> Stated task
Rewrite everything from the line containing "The image size" down to the line containing "pyautogui.click(x=780, y=223)", replacing "blue" with "purple" and leaving the rest unchanged. Omit the pictures from your answer.

═══ Information given ═══

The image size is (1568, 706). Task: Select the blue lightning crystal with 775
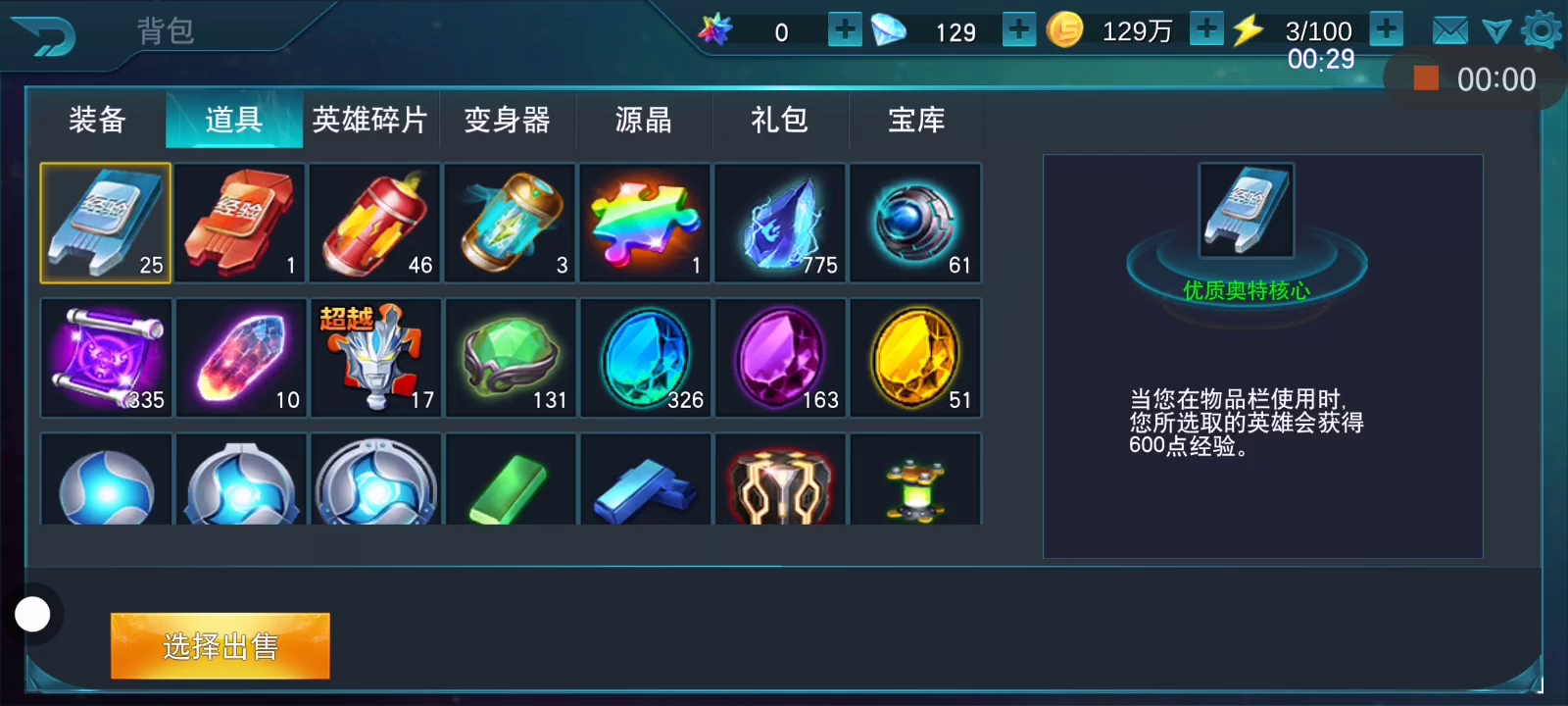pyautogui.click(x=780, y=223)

═══
═══ Information given ═══

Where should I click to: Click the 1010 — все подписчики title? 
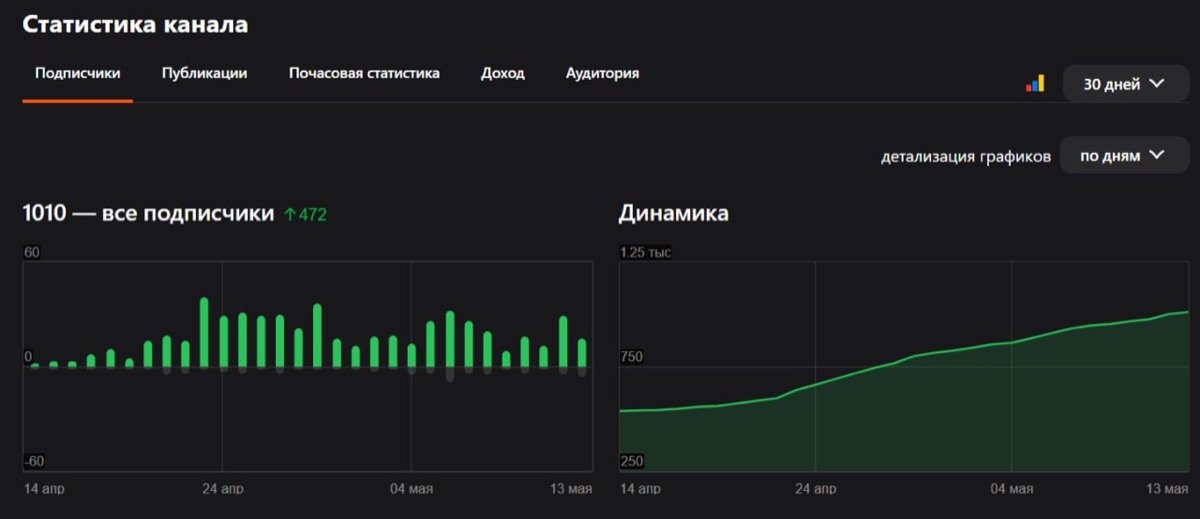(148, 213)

═══
═══ Information given ═══

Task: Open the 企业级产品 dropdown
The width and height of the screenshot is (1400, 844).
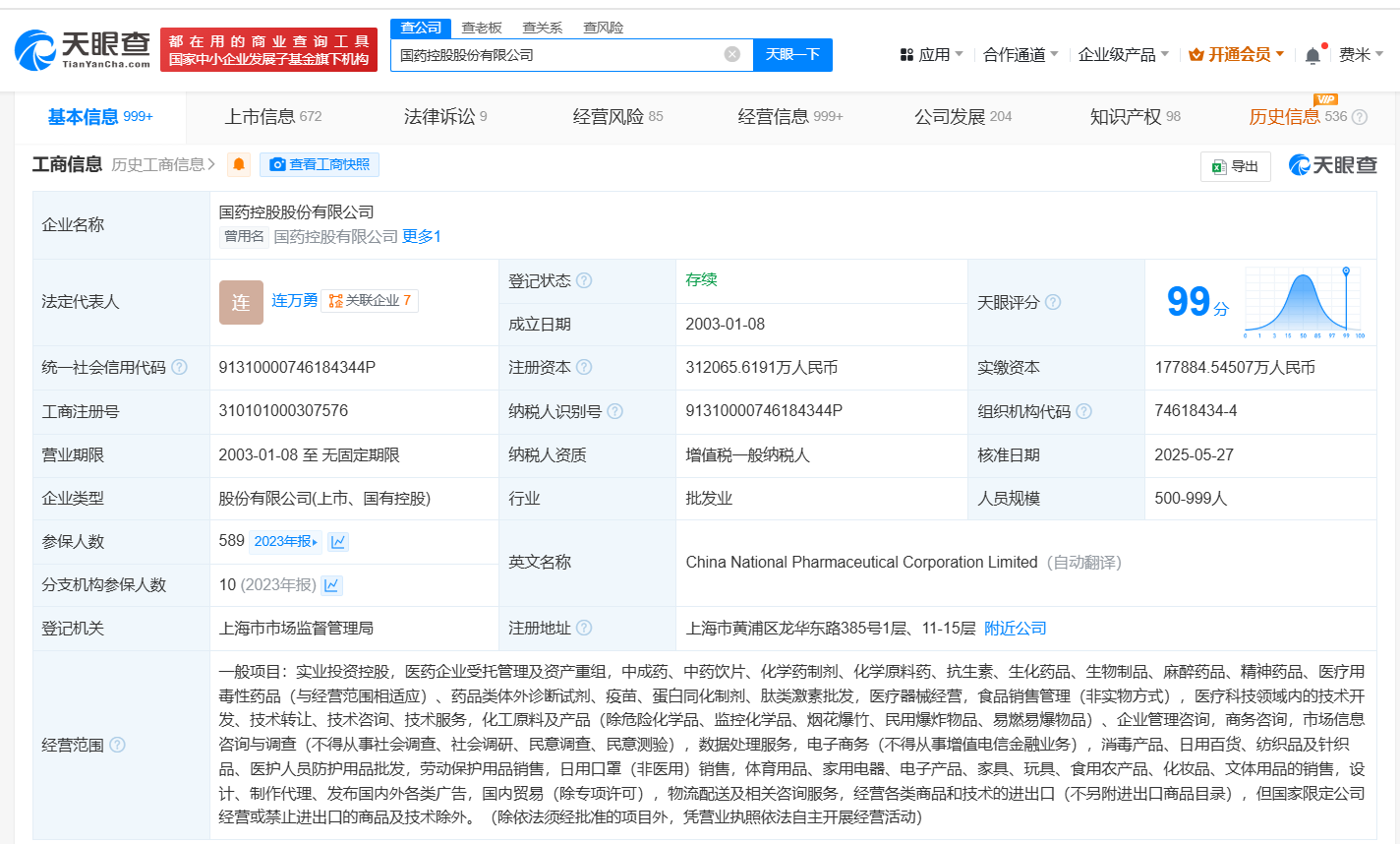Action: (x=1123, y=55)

═══

> Solution below
The image size is (1568, 706). Task: Select the purple lightning crystal with 775
pyautogui.click(x=780, y=223)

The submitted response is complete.